OPM and MQS were used by Smith-Kline Beecham for their TI-Net project, which resulted in a succesful Journal of Bioinformatics paper. This system involved support for various major molecular biology databases, both public and proprietary, some of which were accessed remotely and others which were mirrored locally using XML databases. It also included access to web-servers, BLAST engines and various ASDTs. This project was dropped after the merger with Glaxo, and, unfortunately, Gene Logic did not pursue additional sales of the OPM tools after Smith-Kline Beecham, since this did not fit with the business model it was developing. OPM and certain OPM tools are still used for internal database development at Gene Logic, and in parts of the GeneExpress(TM) product line, and are still in use at Lawrence Berkeley National Laboratory and some accademic sites.
Most recently, I've been involved in the software development for Gene Logic's GeneExpress and Genesis product lines. GeneExpress is consists of very large databases of proprietary gene expression data, together with related sample and gene annotation data, and tools for exploring and analysing the data. The gene expression data are generated primarily using the Affymetrix GeneChip platform, while the sample annotations are gathered from various collaborators using a custom data aquisition system, and the gene annotations are gathered from a large selection of public and proprietary data sources using data warehousing techniques. In addition we have taken on a number of custom data integration projects, allowing Gene Logic customers to integrate their own data into GeneExpress, and, more recently, have extended GeneExpress with the Genesis product range, which includes tools for integrating customer gene expression and sample annotation data into GeneExpress using standard formats or data entry tools.
Though not a research project, GeneExpress does provide interesting case studies of many of the pratical problems encountered when building a large data warehouse and tools supporting data from a wide variety of heterogeneous data sources, some of which are described in these papers.
These papers are various miscellaneous things I've written, that don't fit in any of the major categories of my work but I felt like including anyway...

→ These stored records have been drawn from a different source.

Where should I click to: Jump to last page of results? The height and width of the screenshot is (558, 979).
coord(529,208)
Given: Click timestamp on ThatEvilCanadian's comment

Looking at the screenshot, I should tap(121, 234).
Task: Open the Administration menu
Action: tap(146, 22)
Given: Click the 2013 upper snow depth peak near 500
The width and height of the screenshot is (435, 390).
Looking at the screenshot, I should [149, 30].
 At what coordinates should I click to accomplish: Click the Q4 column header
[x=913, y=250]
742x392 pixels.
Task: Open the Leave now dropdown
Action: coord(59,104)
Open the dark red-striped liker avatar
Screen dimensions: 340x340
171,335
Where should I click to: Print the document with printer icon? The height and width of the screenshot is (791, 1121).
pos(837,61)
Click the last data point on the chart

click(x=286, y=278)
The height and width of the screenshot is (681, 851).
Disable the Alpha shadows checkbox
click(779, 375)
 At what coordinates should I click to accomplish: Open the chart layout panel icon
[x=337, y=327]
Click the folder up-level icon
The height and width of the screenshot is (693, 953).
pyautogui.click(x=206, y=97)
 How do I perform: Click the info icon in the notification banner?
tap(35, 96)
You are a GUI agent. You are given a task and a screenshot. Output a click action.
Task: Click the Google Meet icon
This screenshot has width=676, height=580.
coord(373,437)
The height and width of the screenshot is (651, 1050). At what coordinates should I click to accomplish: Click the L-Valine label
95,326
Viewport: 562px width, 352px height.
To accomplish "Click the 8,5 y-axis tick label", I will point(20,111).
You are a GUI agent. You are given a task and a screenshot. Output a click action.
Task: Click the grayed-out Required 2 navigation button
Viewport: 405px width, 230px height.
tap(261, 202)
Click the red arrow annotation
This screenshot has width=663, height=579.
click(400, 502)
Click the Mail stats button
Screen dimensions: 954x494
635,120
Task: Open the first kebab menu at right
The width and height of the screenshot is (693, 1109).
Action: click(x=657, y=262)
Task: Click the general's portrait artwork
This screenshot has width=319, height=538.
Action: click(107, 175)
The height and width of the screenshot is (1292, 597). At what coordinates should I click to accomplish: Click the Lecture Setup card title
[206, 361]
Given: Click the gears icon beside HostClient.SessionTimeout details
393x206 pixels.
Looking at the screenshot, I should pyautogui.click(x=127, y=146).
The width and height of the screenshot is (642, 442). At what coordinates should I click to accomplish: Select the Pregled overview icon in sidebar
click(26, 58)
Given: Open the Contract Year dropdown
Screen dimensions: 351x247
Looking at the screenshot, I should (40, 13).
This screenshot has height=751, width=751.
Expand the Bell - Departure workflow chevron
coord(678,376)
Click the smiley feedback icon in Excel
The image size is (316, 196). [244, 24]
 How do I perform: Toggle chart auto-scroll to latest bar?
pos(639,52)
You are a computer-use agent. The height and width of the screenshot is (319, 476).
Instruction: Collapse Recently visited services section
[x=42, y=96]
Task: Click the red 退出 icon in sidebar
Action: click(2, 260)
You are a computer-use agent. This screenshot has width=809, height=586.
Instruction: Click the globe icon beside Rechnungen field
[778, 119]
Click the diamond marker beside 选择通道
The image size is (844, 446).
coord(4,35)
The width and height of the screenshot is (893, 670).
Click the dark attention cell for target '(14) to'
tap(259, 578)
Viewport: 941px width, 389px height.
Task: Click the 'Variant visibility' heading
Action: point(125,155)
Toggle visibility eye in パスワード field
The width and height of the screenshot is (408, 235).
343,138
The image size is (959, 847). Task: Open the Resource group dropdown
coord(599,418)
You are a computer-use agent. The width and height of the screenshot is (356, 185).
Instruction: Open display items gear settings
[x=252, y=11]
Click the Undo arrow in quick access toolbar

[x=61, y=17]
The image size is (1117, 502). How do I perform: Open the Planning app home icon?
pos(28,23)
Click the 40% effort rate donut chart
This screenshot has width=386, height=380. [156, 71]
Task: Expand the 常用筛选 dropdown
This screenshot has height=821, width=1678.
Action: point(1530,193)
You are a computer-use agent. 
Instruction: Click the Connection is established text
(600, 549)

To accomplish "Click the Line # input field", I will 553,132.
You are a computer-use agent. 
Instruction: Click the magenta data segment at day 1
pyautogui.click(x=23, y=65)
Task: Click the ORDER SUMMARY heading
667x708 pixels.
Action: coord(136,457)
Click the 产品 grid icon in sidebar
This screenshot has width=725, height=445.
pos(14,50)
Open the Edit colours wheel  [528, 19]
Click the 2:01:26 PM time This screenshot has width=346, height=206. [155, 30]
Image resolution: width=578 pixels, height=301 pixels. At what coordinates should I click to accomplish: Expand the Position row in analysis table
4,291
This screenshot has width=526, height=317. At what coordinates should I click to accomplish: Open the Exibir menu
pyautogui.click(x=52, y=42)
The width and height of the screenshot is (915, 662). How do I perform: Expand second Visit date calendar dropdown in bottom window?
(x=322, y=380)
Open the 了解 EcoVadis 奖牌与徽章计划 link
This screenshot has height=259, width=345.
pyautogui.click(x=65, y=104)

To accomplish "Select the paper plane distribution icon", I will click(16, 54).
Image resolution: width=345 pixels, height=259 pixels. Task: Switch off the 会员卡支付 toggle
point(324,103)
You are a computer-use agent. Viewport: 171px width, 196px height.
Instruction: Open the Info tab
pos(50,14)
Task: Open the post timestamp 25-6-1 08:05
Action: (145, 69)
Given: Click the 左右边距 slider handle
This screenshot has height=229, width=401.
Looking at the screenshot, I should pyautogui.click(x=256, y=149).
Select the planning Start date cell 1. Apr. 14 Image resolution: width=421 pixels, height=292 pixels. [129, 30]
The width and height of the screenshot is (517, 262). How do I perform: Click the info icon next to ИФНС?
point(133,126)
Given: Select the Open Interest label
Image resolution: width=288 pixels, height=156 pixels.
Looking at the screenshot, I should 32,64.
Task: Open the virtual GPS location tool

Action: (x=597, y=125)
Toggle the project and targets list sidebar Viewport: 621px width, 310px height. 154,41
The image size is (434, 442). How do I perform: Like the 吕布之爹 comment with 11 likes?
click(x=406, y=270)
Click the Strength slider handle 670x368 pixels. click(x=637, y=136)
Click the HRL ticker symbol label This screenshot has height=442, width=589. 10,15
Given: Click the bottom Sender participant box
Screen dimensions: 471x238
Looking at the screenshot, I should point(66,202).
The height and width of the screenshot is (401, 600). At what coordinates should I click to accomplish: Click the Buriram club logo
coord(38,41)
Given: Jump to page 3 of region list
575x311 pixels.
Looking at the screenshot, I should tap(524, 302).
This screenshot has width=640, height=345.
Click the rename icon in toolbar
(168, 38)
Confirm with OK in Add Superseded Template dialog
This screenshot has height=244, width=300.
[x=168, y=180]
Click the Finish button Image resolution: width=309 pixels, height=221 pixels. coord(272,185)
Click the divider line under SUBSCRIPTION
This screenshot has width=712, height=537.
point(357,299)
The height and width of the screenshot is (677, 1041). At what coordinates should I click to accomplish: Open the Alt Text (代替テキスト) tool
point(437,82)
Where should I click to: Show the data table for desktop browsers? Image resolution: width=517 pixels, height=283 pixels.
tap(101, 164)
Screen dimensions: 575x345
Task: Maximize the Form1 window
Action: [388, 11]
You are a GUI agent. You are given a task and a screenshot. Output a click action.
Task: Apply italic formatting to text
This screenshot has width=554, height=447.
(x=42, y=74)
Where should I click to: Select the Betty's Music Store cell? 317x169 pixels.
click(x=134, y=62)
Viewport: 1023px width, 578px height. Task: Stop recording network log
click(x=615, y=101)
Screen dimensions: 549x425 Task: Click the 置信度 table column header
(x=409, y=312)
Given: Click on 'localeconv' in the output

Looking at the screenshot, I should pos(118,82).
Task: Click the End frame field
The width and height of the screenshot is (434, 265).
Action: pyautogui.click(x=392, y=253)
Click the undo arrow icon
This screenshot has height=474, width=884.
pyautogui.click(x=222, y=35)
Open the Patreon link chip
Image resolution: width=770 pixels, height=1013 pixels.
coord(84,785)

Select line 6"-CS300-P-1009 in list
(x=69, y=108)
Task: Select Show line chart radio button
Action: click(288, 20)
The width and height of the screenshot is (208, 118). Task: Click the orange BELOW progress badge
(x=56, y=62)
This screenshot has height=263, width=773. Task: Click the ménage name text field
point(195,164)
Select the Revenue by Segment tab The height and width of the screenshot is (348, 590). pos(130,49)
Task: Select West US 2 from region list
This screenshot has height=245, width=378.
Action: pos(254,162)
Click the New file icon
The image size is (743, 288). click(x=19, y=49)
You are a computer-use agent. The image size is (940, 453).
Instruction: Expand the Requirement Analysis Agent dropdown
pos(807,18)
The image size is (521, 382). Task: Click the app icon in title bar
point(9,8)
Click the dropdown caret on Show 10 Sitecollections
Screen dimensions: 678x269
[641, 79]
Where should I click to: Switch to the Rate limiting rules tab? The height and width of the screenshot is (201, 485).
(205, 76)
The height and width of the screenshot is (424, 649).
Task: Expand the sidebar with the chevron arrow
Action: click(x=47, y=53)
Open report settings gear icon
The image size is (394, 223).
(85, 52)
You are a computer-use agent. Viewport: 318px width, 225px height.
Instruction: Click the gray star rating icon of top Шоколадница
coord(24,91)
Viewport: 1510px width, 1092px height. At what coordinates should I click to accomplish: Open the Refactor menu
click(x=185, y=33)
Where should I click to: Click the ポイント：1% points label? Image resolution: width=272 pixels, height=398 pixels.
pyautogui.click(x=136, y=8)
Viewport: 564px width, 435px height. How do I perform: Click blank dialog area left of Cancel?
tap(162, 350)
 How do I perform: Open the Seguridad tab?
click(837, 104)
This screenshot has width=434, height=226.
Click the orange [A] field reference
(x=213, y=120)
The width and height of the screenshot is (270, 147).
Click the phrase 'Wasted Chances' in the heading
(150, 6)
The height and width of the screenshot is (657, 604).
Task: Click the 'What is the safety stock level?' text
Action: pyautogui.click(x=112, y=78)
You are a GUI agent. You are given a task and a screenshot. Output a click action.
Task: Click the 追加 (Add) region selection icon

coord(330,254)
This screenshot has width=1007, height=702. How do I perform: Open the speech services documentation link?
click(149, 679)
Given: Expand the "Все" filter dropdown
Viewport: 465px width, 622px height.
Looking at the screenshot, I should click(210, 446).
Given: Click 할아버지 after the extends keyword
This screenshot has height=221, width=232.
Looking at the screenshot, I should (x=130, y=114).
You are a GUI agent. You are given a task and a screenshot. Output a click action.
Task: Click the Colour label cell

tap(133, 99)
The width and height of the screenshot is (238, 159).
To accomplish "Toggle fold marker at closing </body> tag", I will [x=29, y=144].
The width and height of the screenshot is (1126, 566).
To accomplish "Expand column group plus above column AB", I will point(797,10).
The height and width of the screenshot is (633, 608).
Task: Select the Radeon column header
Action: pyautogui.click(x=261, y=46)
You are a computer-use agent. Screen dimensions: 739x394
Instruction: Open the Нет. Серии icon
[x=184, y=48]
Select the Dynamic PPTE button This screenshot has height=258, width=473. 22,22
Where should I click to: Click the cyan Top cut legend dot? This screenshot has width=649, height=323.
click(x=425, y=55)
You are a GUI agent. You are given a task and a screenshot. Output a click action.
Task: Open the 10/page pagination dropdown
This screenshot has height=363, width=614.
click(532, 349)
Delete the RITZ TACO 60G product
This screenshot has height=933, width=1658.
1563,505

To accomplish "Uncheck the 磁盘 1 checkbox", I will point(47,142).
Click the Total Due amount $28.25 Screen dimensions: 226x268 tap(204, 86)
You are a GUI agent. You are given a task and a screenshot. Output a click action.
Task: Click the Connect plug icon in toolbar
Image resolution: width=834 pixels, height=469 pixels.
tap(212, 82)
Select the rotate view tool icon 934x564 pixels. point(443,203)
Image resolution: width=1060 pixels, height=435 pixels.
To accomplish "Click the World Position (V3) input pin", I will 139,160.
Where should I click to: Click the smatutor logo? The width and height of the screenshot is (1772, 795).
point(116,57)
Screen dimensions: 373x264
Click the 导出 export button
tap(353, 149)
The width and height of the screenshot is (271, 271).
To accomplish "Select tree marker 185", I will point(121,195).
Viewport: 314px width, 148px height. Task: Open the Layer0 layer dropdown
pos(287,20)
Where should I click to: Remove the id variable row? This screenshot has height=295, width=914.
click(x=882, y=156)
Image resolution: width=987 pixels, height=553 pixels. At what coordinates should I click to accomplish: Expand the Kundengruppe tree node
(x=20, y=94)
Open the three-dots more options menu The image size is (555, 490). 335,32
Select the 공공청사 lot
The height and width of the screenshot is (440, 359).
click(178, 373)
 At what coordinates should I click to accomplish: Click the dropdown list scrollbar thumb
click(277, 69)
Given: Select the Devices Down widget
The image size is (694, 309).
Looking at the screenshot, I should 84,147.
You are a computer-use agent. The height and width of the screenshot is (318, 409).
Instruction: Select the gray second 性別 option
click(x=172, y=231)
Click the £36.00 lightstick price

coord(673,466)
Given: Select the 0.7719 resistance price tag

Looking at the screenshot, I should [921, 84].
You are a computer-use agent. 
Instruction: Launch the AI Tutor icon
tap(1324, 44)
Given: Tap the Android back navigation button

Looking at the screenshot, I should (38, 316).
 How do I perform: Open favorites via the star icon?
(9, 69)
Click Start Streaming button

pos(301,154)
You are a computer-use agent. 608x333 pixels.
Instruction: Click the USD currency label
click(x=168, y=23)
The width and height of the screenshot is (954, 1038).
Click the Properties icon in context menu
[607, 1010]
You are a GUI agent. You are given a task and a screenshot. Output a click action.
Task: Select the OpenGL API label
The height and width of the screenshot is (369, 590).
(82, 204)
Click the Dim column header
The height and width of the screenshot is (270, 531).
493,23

The first paper is an essay that I wrote for a class during the first semester of my Masters program at Imperial. The lecturer teaching the class liked it, and offered to publish it in a journal he edited, which gave me my first academic publication. This taught me an important lesson which was "avoid using the lower case letter 'l' as a symbol in technical documents".
The second paper is something I wrote in order to fulfil the second part of the Written Preliminary Exam, for the PhD program at Penn. I felt it was a good oportunity to look at some subjects that I was interested in but wouldn't otherwise have a good excuse to study, so I looked at various formal models for communicating concurrent processes, including the pi-calculas.